The second outage comes a day after the country blamed the United States over its earlier Internet outage; North Korea also compared US President Barack Obama to a "monkey."
The country's National Defence Commission headed by the country's supreme leader Kim Jong-un accused Obama of releasing the controversial comedy "The Interview."
The movie centres around the assassination plot of Kim Jong-un and North Korea has repeatedly said that it feels offended by the movie. While denying any role in the hacking of Sony Pictures, North Korean authorities have expressed anger over the movie's plot.
Sony had initially called off the Christmas Day release after various theatres said they would not show it. However, after getting the ago ahead from the US President and under pressure from fans, "The Interview" was released in many theatres across the US and also on the digital space.
Needless to say, the release irked North Korea; the Defence Commission said that the movie was illegal, dishonest and reactionary.
"Obama always goes reckless in words and deeds like a monkey in a tropical forest," an unidentified spokesman at the commission's policy department said in a statement carried by the country's official Korean Central News Agency, The Kansas City Star reports.
The White House declined to comment on the issue.
This is not the first time that North Korean has hurled insults at the US President or other top US and South Korean officials. Earlier in 2014, North Korea called US Secretary of State John Kerry a "wolf" and a "hideous" lantern jaw, while terming South Korea's President Park Geun-hye a "prostitute."

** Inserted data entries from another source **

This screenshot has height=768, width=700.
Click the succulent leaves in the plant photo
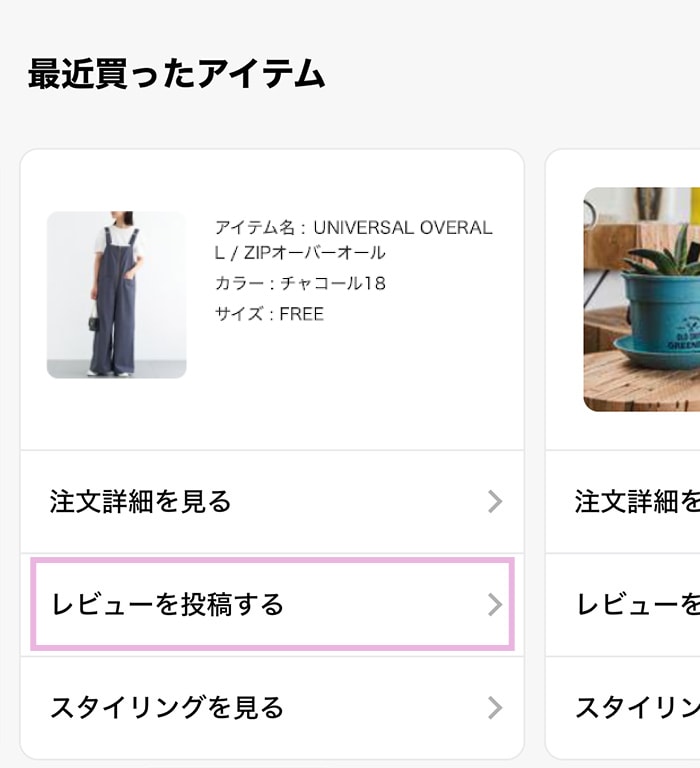pyautogui.click(x=672, y=248)
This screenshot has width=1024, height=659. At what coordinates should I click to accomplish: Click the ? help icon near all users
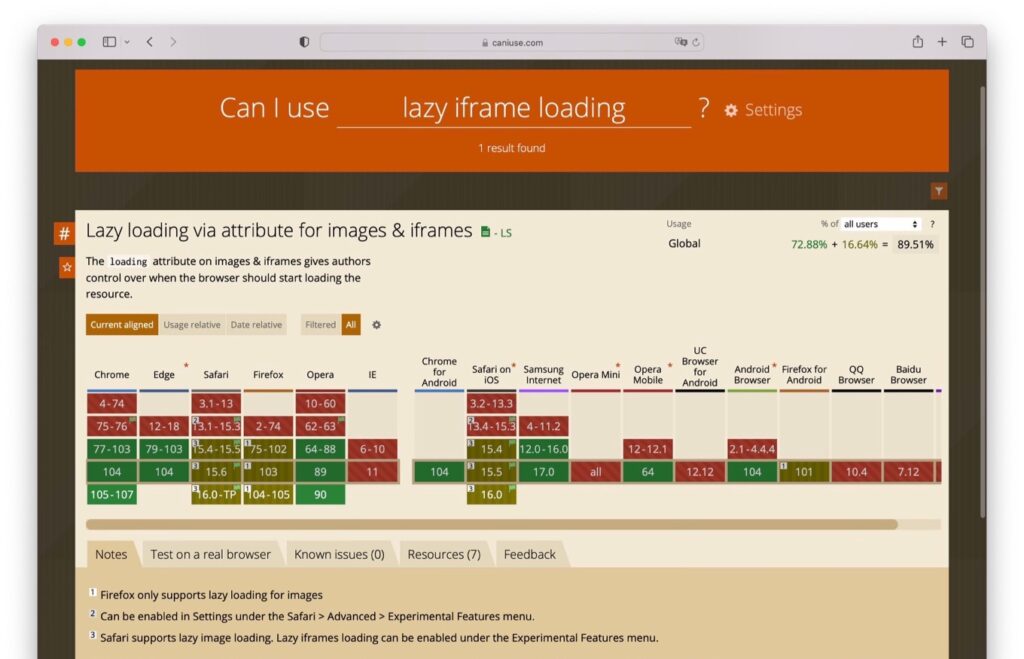coord(931,224)
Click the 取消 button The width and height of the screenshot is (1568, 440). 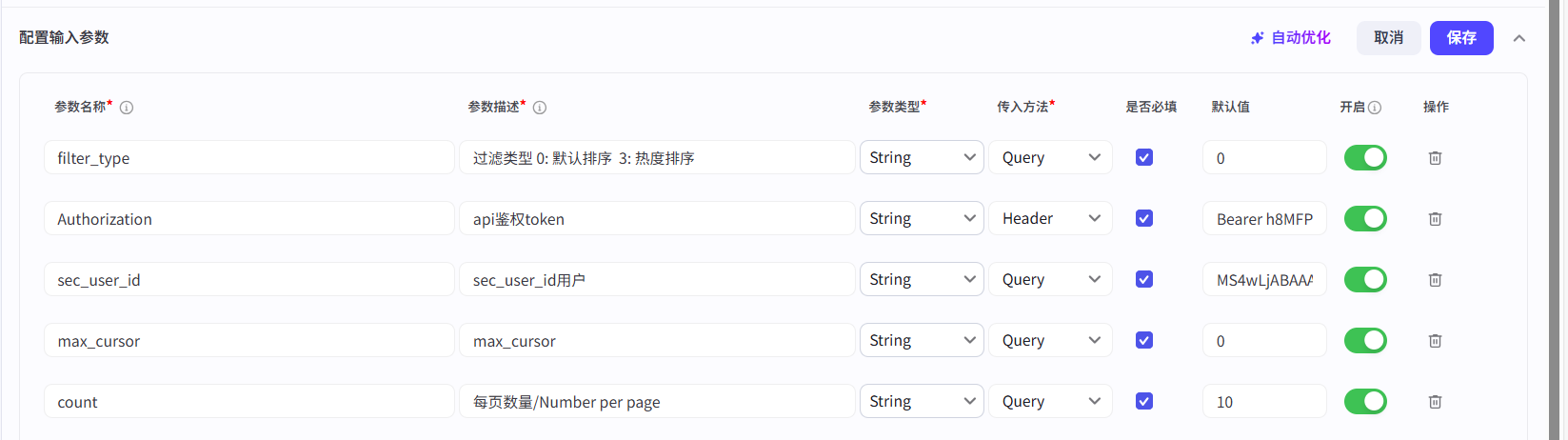(x=1388, y=38)
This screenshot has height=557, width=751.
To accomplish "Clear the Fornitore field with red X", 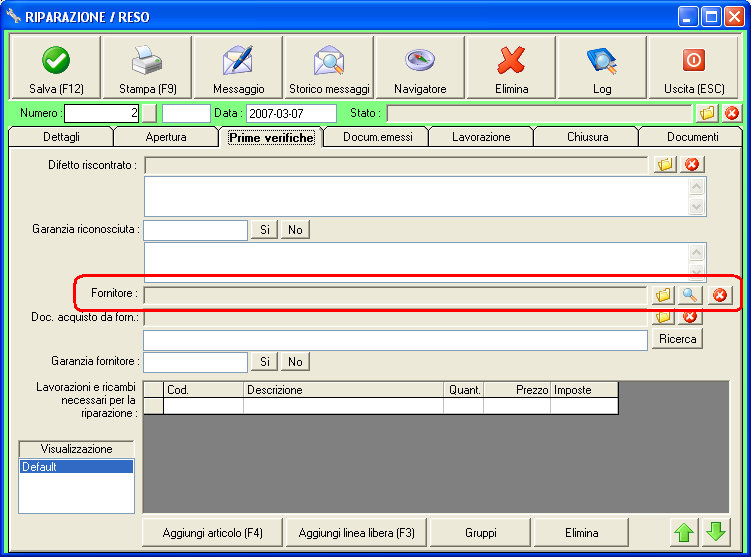I will [x=719, y=295].
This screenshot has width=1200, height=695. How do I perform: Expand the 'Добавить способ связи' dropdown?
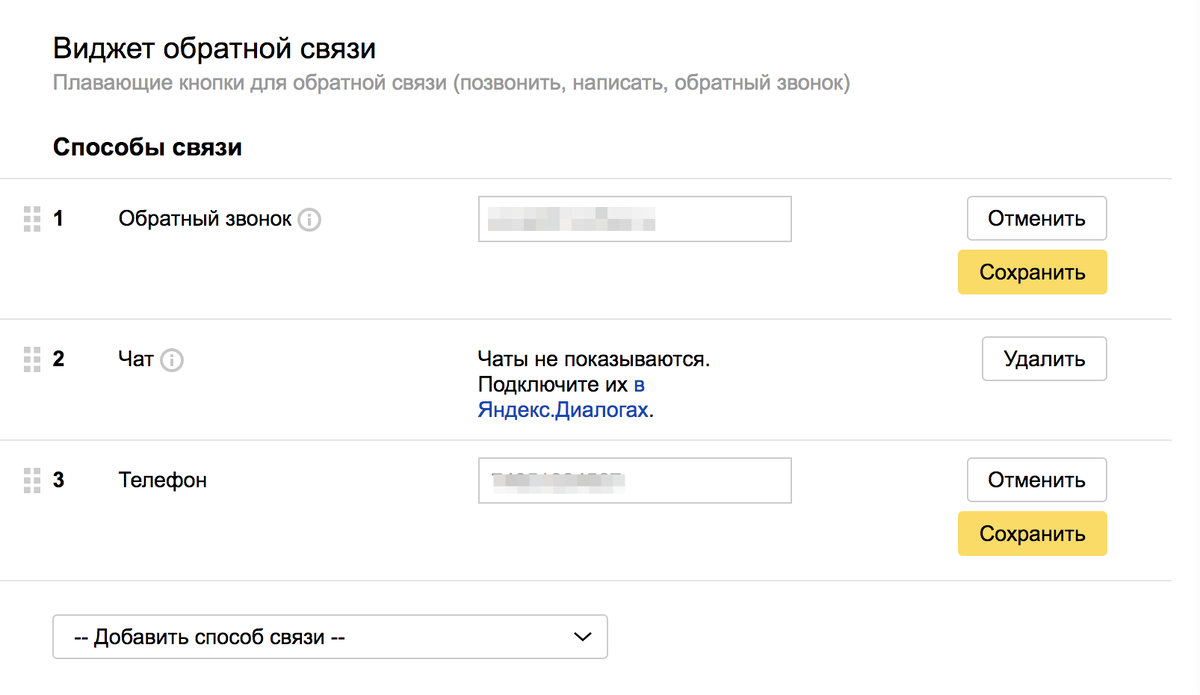[x=330, y=637]
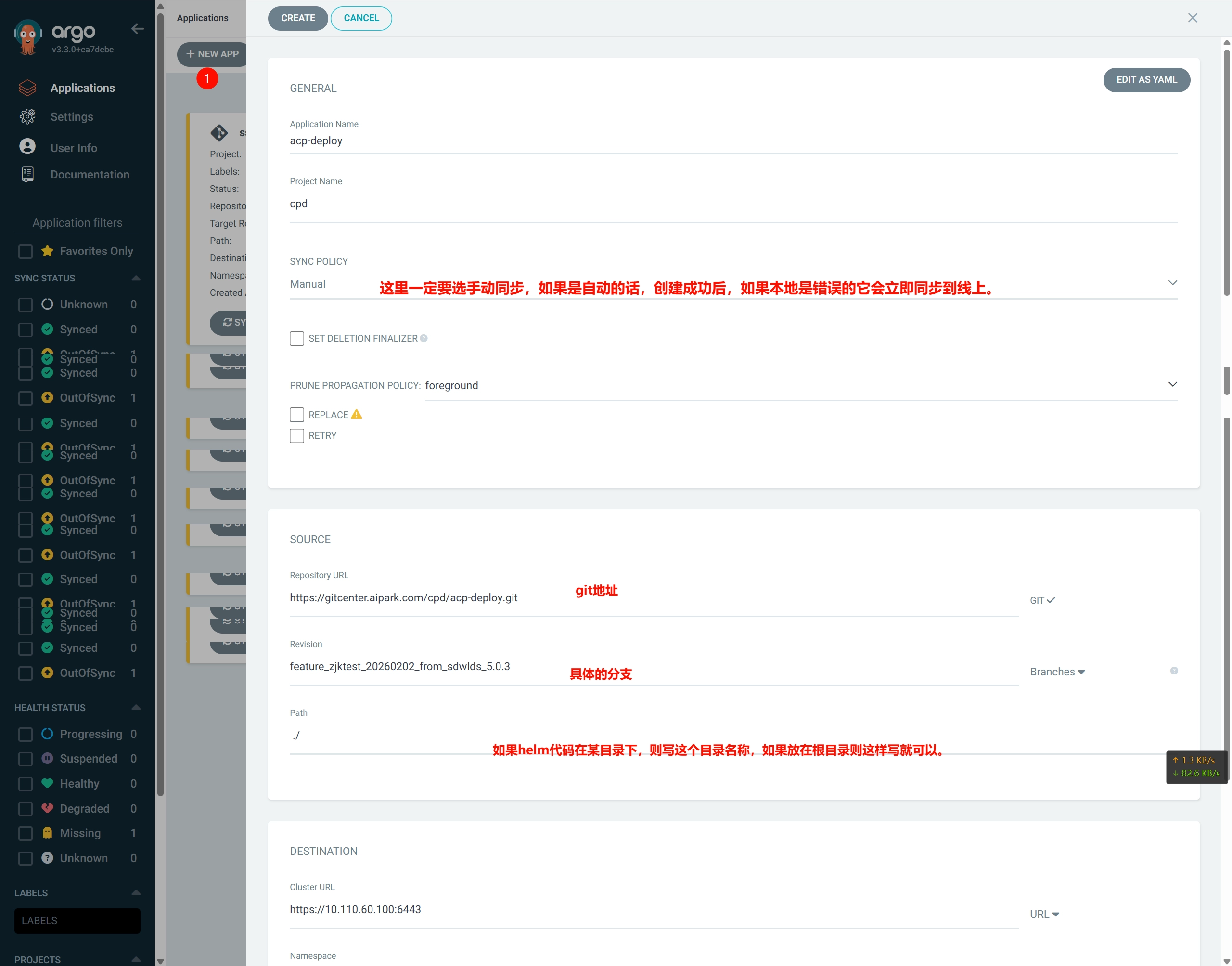Viewport: 1232px width, 966px height.
Task: Click the star icon for Favorites Only
Action: [x=48, y=251]
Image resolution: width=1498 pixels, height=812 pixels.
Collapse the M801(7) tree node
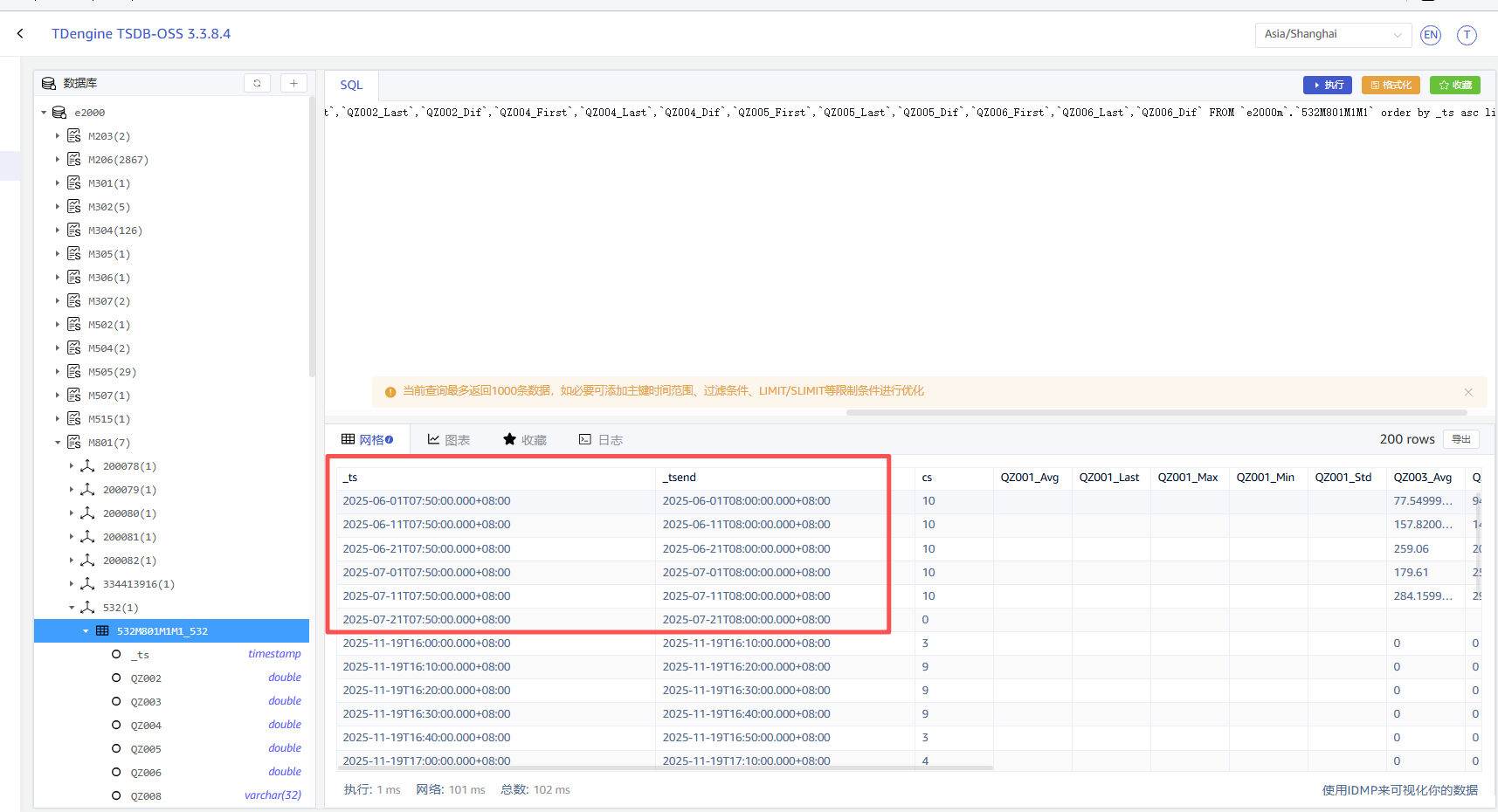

North Korea has called President Obama a "monkey" earlier also. In May, North's official news agency published a post in which it was written that the US President has the "shape of a monkey," The Associated Press reports.
Further, the country blamed the United States for its Internet outages in the past week.
The spokesperson for North Korea's commission said, "The US, a big country, started disturbing the Internet operation of major media of the DPRK, not knowing shame like children playing tag."